Tommy Keith et Patrick Gilliéron Lopreno, nos coups de cœur de la semaine, dépeignent le paysage alentour chacun à leur manière. Le premier s’intéresse aux nuances du front de mer quand le second poétise la réalité au travers de compositions monochromes.
Tommy Keith
Photographe passionné, initié par son grand-père, Tommy Keith vit à Toronto. Fasciné par la relation complexe entre nature et paysage urbain, il s’intéresse à la représentation de ces dynamiques et à l’emploi de ces espaces. Plus particulièrement au sein de communauté qui règne sur le front de mer, qu’il fréquente régulièrement, où il aborde des inconnu·es afin de les photographier. Il décrit le bord de l’eau de manière intense et vivante : « La vie s’épanouit dans ce petit bout d’espace public coincé entre le lac Ontario et l’autoroute Gardiner.
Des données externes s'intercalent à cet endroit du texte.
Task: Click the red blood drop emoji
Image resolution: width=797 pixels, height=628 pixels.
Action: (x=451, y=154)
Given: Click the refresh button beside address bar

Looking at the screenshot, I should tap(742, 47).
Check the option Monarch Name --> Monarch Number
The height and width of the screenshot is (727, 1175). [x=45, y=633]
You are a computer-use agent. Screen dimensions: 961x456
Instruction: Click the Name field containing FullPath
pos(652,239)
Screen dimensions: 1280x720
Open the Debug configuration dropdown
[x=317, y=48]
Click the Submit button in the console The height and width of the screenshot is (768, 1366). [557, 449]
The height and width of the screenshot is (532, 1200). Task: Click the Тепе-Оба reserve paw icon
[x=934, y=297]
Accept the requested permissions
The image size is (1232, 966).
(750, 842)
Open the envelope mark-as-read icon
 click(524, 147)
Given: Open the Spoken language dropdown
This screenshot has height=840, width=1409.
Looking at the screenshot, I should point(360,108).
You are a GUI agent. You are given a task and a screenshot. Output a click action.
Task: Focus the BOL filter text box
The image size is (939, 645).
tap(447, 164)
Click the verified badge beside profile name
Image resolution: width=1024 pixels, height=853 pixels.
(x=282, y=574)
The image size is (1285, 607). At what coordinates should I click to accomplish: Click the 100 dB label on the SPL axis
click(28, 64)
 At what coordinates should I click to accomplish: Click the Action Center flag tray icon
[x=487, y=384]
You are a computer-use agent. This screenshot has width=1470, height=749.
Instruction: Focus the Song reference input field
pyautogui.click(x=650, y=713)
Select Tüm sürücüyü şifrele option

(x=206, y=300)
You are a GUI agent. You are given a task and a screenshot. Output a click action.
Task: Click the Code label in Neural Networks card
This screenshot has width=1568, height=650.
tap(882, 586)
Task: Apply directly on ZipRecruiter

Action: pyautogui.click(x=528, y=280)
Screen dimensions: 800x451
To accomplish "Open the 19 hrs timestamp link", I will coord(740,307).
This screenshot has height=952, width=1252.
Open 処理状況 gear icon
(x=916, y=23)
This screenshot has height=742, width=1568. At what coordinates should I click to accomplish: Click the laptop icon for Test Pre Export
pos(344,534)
L’autoroute est animée par un flot continu de voitures qui contraste avec le doux clapotis des vagues sur le rivage, tandis que les gens se taillent leur propre espace entre ces forces omniprésentes. Parfois, cette zone ressemble à un répit de la ville, alors qu’à d’autres moments, c’est un écosystème animé d’activités au bord du lac ». Témoin privilégié de l’énergie et de la vie qui s’y meuvent, Tommy Keith nous fait don, avec ses images, de quelques-unes des émotions mémorables qu’il traverse dans cet environnement.
Patrick Gilliéron Lopreno
Une brume épaisse se confond au grain de l’image. Un papillon ornemente un motif fait de divers feuillages. La silhouette d’une colline enneigée coupe un ciel légèrement plus foncé. Ces tableaux, signés Patrick Gilliéron Lopreno, sont issus de U-Turn, série et ouvrage qui achève une trilogie entamée en 2018. Dans ce nouveau projet, le photographe genevois « défend l’importance d’un ordre spirituel dans l’espoir de surmonter notre désunion et de recréer une unité entre la nature et les êtres ». Portées par une esthétique cinématographique, influencée par les œuvres d’Andreï Tarkovski, de Terrence Malick et de Béla Tarr, ses images transposent la réalité brute dans un monde poétique. « Ernst Jünger a écrit ceci : “Ce n’est ni dans les choses du passé ni dans les utopies que l’on saisit le merveilleux, mais dans le présent.” Et il a totalement raison », assure-t-il. Ce volume, comme les précédents, trouve aussi matière dans la littérature, et plus particulièrement dans les textes de Robert Walser, Gustave Roud, Peter Handke et Zéno Bianu. « Je travaille, pour mes livres, en étroite collaboration avec un écrivain avec qui j’ai une vraie affinité et une totale confiance », ajoute-t-il.